[YOUR OBJECTIVE] The answer must be every line below that contains the string "Switch".

------ THE DATA ------

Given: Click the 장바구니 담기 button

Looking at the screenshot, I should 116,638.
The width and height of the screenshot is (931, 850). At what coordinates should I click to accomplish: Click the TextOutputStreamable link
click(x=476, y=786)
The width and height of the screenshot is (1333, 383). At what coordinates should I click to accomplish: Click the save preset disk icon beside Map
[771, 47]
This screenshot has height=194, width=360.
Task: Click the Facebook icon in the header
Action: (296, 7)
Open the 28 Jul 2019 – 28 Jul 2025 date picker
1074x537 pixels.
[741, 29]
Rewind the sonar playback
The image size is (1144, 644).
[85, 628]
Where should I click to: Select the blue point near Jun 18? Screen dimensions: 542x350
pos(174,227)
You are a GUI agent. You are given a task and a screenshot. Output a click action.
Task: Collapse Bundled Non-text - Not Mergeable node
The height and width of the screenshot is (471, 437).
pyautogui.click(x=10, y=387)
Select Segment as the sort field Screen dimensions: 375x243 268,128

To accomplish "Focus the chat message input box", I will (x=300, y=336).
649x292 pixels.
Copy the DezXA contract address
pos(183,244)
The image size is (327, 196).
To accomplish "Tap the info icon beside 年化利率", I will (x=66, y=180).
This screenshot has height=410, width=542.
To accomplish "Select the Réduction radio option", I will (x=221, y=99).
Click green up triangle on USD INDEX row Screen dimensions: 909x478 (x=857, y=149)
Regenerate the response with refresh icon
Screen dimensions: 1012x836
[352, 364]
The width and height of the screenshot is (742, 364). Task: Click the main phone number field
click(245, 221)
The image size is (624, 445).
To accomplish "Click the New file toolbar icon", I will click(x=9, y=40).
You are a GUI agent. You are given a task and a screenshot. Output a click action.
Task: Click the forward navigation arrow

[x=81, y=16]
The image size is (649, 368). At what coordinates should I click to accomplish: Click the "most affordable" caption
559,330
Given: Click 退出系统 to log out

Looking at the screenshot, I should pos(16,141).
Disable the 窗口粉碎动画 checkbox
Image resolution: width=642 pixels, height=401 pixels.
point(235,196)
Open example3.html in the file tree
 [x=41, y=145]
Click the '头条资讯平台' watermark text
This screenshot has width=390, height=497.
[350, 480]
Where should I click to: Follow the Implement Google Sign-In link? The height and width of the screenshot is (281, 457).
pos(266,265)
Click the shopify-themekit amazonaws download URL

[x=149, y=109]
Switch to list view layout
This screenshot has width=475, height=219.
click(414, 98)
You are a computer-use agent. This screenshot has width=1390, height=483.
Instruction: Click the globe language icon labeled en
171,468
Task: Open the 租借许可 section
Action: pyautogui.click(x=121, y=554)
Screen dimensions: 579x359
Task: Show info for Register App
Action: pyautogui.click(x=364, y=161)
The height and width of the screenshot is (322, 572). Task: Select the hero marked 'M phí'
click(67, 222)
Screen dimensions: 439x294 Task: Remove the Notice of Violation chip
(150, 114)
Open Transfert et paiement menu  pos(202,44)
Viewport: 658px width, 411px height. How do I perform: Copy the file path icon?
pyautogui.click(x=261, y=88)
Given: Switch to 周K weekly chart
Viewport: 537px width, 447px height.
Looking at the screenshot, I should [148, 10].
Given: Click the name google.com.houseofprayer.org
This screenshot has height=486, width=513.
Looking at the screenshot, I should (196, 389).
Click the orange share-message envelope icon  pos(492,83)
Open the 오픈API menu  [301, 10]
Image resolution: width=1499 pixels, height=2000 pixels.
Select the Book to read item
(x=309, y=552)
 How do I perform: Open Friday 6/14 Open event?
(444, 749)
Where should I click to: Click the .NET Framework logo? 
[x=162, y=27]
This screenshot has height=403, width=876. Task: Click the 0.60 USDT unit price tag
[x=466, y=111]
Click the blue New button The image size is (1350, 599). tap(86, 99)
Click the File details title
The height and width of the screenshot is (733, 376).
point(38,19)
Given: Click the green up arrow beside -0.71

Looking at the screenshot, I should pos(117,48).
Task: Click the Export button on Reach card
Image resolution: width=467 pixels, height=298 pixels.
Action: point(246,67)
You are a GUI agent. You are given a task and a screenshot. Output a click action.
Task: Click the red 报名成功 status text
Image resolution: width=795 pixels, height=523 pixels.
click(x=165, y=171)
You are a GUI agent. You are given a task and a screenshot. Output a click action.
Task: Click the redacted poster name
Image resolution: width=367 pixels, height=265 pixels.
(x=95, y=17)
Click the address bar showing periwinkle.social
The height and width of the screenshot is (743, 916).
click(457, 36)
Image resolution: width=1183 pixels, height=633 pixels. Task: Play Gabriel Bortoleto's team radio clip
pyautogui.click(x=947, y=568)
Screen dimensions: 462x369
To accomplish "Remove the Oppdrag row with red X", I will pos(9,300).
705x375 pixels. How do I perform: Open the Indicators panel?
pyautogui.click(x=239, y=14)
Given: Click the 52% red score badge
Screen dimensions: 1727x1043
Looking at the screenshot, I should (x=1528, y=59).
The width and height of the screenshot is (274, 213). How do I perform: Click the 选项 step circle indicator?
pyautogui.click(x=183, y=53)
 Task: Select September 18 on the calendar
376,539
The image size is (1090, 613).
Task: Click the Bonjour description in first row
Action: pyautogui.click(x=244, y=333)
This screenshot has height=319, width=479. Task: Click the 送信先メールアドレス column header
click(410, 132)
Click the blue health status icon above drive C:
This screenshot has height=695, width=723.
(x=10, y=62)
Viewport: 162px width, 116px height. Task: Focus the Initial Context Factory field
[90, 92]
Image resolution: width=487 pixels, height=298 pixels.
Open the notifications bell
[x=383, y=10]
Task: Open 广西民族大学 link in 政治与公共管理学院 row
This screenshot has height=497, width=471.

------

[ANSWER AREA]
Switch to list view layout
Given: Switch to 周K weekly chart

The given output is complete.